**Work instruction**
Reproduce without any changes the lines of the material from the one containing "is (541, 1356)." through the final line, including both.

Segment Open

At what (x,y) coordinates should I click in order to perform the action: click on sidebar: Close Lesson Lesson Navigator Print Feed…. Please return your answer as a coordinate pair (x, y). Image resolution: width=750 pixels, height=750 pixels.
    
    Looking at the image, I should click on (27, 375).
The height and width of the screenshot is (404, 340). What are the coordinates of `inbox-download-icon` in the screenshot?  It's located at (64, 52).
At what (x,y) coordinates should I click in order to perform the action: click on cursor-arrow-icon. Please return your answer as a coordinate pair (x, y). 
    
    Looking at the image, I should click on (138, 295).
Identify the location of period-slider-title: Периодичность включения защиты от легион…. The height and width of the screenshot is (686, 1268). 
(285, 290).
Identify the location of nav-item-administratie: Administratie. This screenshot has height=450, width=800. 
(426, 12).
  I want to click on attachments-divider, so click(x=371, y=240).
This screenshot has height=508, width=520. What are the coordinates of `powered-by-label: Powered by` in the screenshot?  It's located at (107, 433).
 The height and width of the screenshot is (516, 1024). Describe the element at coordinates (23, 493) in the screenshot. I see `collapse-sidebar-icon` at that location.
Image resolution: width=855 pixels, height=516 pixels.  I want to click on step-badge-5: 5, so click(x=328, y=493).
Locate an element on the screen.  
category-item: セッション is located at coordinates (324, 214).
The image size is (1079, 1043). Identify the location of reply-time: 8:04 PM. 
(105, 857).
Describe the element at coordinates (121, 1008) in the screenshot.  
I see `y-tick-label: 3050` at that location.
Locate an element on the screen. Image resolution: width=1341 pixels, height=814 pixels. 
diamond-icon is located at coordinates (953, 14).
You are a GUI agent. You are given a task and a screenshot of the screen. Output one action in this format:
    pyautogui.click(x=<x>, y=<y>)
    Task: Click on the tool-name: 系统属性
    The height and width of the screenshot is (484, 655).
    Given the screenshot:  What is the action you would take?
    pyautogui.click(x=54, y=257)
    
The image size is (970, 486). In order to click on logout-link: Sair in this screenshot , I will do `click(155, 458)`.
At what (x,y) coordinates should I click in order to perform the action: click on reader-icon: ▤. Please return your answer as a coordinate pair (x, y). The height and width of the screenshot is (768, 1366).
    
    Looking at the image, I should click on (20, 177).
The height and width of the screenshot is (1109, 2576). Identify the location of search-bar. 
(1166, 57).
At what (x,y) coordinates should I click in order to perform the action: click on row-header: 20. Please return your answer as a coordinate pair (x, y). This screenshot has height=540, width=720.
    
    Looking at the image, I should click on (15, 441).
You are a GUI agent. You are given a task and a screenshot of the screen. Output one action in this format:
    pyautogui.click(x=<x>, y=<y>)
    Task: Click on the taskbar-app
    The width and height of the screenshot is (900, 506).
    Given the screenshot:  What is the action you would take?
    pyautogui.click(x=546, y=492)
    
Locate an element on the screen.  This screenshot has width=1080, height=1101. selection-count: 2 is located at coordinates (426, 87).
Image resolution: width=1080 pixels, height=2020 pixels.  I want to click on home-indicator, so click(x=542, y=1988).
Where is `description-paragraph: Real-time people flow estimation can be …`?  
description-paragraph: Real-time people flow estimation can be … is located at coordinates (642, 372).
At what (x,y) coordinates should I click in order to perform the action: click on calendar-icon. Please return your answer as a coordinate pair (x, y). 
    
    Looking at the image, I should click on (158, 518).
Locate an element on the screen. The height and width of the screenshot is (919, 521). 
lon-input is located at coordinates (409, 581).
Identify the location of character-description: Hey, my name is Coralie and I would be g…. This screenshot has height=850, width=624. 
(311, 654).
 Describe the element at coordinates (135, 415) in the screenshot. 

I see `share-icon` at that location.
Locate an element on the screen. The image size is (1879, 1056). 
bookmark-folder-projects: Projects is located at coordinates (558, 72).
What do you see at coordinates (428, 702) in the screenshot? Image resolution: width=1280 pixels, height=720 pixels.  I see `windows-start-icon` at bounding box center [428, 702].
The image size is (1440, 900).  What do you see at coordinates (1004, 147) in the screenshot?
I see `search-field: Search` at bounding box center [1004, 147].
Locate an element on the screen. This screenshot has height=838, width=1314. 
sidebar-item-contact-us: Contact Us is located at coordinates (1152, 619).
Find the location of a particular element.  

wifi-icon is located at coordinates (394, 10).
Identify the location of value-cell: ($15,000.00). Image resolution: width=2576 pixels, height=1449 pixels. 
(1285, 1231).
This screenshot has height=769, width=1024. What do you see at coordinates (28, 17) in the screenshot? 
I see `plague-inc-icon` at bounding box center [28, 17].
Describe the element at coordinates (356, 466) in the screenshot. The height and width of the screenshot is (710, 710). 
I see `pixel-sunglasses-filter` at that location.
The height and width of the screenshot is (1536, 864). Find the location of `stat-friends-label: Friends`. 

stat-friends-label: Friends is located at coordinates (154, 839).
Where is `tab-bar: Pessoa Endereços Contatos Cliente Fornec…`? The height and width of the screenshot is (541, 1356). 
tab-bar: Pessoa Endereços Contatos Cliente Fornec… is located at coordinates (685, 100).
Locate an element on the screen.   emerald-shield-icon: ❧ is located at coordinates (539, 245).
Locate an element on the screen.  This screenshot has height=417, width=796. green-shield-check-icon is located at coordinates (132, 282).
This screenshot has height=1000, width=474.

Segment Closed

**Exercise result**
Where is `tab-bar: Pessoa Endereços Contatos Cliente Fornec…`? The height and width of the screenshot is (541, 1356). 
tab-bar: Pessoa Endereços Contatos Cliente Fornec… is located at coordinates (685, 100).
Locate an element on the screen.   emerald-shield-icon: ❧ is located at coordinates (539, 245).
Locate an element on the screen.  This screenshot has height=417, width=796. green-shield-check-icon is located at coordinates (132, 282).
This screenshot has height=1000, width=474.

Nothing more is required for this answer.